2. La segunda lectura, en perfecta concordancia con el relato del ciego que nos trae el Evangelio, nos habla de la época en que, todavía sin bautizarnos, éramos tinieblas. Jesús devuelve la vista, la luz, a ese ciego de nacimiento; en la segunda lectura se dice que nosotros, si estamos bautizados, debemos caminar como hijos de la luz. Pablo nos dice que despertemos, que resucitemos, que permitamos a Jesucristo que llene de su luz nuestra vida. “En otro tiempo”, antes del bautismo, “erais tinieblas”, pero el bautismo nos ha llenado de luz. Ser bautizados es nacer a la Luz.
En la misma línea que el relato de la samaritana, que comentábamos el domingo pasado, este domingo se nos dice que Jesús es no sólo el agua de la vida, sino que, además, es la luz de la vida. Por eso, el bautismo se llama también “iluminación”. Hemos sido iluminados, somos hijos ya de la luz: Practiquemos las obras de la luz.
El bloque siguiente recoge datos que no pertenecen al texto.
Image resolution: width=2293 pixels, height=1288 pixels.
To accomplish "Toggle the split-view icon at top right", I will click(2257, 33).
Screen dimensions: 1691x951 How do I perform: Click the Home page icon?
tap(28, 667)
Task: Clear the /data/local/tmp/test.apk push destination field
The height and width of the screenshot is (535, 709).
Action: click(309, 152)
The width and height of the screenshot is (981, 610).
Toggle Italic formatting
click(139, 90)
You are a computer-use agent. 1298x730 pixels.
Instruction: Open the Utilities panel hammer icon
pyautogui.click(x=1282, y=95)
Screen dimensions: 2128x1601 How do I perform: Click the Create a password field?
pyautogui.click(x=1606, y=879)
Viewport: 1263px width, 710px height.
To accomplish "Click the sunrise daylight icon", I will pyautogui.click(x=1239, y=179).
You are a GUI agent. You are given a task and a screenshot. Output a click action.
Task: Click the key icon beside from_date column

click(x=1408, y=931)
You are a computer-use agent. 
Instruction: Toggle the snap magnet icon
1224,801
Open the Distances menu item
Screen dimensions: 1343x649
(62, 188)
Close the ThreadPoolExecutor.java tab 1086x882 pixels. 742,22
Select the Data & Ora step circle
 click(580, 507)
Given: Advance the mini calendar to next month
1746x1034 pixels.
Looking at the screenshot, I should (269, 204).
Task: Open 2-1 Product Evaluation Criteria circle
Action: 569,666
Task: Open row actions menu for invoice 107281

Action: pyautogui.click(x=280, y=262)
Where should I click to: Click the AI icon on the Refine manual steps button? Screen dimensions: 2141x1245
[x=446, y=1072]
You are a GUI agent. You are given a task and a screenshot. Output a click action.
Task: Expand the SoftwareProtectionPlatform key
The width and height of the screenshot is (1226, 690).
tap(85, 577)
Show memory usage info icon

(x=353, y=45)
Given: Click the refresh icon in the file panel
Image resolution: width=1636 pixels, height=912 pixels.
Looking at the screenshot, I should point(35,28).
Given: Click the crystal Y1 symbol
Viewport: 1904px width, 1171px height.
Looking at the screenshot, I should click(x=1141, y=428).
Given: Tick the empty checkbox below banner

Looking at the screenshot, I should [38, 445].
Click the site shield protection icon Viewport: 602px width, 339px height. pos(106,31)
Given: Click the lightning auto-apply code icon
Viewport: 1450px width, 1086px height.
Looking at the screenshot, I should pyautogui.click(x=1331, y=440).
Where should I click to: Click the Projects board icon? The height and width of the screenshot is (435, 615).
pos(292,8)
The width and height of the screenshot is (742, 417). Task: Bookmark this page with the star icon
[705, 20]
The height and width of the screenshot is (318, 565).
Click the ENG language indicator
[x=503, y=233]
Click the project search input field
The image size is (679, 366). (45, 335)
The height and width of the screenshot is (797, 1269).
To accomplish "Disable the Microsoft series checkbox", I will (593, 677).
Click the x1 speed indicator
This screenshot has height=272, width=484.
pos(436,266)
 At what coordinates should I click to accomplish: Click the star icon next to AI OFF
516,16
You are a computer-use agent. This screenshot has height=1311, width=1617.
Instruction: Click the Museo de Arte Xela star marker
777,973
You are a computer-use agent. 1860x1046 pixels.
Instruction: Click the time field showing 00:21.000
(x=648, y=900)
Todo bautizado-confirmado, nos dice esta catequesis bautismal, ha pasado de la ceguera a la luz, ha sido alguien cuya vida ha quedado iluminada por Cristo. Todo bautizado debe pasar del barro sobre los ojos a las aguas de Cristo, que es el enviado («Siloé», en hebreo). Una vez bautizado-confirmado, es miembro del cuerpo de Cristo., y tan hijo de Dios como Jesús.
Igual que la samaritana, este ciego-bautizado va proclamando todo lo que Jesús ha llegado a ser para él: El enviado por Dios, un profeta, el ungido o Mesías, el maestro al que debemos oír en vez de Moisés, es alguien a quien Dios oye, que viene de Dios, es el Señor, es la luz del mundo.
3. A los recién bautizados, en la Iglesia de los primeros siglos, se les llamaba los «fotitzómenoi», los iluminados; en eso debiéramos quedar convertidos nosotros, en eso debiera quedar convertida nuestra vida, en una vida iluminada por Cristo, en una vida cuyo sentido hubiera cambiado totalmente gracias a Jesucristo, gracias a su luz. ¿De verdad, ha quedado nuestra vida completamente cambiada gracias al conocimiento que hemos ido adquiriendo de Jesús?
«Da gloria a Dios», dicen los fariseos que interrogan al ciego recién curado por Jesús. Una fórmula tan usada ahora, era, en esa época, la fórmula oficial para exigirle a alguien que dijera la verdad y reparara la ofensa hecha a Dios.
En su afán de que, una vez puesto a Jesús en el lugar que le corresponde, todo quede en su lugar, Juan nos dice que los fariseos, los defensores de la Ley, no son ciegos (porque si lo fueran no serían culpables), sino que no quieren ver. Recordemos que el evangelio según san Juan, se escribió después de la destrucción de Jerusalén y el templo, justamente cuando los fariseos estaban tomando, quizá para siempre, el control sobre el pueblo judío y sobre su mentalidad religiosa. El Evangelio llegó a llamarlos ciegos y guías de ciegos. Los suyos, dice san Juan, sus compatriotas y correligionarios, no recibieron a Jesús, ni siquiera los que decían ser los guías del pueblo de Dios.
El Señor no sólo quiere que veamos, sino que seamos luz; quiere que podamos iluminar las tinieblas del mundo. La fe es una sobredosis de luz. La fe nos aclara el sentido de la vida, nos hace ver con profundidad el misterio de la vida, nos hace ver y comprender el misterio de Dios en todas las cosas.
“El que ama a su hermano permanece en la luz… pero el que aborrece a su hermano está en tinieblas… y no sabe a donde va, porque las tinieblas han cegado sus ojos”. Ser luz equivale a vivir en el amor.